··· The data

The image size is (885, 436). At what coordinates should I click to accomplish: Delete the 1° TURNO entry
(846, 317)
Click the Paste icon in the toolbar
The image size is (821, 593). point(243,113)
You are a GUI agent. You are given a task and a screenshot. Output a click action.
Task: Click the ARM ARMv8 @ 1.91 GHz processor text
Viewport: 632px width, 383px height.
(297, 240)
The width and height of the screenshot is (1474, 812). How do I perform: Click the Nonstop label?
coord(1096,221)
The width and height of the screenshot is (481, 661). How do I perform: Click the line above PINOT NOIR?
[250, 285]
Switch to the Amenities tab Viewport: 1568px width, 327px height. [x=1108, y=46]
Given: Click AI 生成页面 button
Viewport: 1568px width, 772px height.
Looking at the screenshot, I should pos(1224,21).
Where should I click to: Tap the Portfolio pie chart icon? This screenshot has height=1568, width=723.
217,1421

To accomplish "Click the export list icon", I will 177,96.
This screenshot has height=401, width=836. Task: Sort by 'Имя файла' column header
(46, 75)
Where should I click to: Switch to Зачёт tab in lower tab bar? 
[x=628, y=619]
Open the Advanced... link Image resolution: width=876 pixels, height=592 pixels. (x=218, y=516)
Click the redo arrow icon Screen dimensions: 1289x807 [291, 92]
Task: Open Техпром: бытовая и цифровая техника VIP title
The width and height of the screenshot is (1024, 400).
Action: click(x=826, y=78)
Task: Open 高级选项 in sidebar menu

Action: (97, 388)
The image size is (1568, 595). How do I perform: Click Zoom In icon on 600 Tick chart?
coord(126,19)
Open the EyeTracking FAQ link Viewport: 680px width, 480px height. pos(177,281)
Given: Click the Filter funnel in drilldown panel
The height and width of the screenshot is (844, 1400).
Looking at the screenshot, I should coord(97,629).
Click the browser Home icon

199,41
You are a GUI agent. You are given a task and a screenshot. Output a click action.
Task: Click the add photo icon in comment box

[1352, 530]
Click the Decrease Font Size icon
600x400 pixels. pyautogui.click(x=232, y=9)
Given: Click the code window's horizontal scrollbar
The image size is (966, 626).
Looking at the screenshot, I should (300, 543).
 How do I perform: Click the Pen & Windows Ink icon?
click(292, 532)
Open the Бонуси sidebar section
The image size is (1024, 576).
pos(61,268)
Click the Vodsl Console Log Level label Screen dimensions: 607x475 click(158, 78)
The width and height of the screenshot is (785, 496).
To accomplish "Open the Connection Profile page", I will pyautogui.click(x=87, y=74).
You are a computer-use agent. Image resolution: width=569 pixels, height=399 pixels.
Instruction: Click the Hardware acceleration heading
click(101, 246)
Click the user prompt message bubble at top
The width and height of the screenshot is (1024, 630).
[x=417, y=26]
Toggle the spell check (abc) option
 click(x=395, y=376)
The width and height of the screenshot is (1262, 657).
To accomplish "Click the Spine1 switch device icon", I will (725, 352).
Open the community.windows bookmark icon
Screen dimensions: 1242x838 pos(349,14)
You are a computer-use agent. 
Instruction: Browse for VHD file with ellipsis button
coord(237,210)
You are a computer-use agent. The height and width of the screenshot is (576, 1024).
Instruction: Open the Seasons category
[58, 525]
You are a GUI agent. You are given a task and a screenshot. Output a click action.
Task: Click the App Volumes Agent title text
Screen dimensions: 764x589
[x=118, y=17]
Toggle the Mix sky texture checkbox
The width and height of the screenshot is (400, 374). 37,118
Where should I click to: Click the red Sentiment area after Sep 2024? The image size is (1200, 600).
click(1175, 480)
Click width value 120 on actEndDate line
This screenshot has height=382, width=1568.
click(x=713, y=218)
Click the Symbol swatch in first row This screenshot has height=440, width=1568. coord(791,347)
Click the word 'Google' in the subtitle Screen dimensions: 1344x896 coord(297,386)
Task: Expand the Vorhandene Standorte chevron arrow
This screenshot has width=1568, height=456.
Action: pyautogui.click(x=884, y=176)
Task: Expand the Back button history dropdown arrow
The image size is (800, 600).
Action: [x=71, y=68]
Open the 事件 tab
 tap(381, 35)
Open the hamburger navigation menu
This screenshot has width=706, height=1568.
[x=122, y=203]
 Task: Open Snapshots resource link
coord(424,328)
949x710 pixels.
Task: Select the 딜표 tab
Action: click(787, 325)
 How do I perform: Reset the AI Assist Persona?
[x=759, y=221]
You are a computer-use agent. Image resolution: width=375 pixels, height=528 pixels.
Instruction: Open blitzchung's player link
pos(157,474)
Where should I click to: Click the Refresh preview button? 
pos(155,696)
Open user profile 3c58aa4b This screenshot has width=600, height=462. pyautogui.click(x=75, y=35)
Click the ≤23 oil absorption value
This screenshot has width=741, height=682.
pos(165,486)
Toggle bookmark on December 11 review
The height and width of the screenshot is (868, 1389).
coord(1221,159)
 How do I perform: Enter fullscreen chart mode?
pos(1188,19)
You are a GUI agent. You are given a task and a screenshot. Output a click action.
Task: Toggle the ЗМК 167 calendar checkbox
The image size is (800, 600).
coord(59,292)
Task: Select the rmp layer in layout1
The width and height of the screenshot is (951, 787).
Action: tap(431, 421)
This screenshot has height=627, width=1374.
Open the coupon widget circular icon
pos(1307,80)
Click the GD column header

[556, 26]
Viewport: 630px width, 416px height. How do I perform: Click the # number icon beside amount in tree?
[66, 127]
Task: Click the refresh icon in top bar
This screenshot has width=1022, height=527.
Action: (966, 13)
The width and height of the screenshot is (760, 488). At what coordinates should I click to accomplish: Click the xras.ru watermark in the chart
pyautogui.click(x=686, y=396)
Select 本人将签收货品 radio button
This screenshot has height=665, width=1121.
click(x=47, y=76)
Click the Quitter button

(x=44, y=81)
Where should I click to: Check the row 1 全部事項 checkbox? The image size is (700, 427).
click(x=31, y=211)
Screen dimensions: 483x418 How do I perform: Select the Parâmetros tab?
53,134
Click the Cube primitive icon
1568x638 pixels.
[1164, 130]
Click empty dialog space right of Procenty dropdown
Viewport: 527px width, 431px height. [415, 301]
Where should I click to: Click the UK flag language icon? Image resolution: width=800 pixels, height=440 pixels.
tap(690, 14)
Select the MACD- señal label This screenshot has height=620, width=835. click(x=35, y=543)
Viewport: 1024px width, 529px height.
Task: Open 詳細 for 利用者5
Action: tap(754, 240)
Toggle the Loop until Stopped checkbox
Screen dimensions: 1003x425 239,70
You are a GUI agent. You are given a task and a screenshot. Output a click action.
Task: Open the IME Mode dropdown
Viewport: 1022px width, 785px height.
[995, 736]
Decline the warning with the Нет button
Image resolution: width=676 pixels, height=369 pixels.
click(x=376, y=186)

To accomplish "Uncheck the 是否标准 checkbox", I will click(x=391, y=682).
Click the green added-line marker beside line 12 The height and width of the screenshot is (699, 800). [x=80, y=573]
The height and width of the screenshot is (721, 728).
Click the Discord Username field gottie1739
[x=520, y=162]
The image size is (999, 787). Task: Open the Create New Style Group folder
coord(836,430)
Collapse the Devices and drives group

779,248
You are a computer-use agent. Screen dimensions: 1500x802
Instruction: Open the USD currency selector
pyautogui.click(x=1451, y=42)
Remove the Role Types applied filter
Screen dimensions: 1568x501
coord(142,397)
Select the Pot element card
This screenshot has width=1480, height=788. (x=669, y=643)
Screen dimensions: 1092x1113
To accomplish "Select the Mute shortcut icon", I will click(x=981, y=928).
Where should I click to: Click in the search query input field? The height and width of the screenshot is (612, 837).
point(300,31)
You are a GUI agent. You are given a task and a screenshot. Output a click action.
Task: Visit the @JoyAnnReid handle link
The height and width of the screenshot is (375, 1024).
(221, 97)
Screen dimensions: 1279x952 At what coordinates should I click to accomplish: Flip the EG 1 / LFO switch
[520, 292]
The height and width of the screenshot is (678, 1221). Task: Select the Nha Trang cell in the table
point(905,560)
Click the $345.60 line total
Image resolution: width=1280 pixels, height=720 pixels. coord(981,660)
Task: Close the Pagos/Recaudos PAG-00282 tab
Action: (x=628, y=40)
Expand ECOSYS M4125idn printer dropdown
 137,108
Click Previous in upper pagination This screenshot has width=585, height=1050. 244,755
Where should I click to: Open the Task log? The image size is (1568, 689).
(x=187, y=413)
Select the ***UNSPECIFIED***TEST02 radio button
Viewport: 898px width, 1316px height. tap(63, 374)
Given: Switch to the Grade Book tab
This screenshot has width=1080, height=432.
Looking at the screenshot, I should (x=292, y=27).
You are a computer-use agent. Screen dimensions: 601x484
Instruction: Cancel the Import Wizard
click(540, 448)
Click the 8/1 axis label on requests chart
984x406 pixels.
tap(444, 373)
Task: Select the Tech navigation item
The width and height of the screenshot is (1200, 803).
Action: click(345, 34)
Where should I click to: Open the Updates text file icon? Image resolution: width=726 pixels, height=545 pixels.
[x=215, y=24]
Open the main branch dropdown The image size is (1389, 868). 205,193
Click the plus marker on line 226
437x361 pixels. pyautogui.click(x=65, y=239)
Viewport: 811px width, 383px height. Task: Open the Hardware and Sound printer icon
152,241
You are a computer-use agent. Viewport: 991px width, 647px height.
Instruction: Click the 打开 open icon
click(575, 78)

······

Look through the data above for lines holding the word "will". State how many there are and nothing else.

5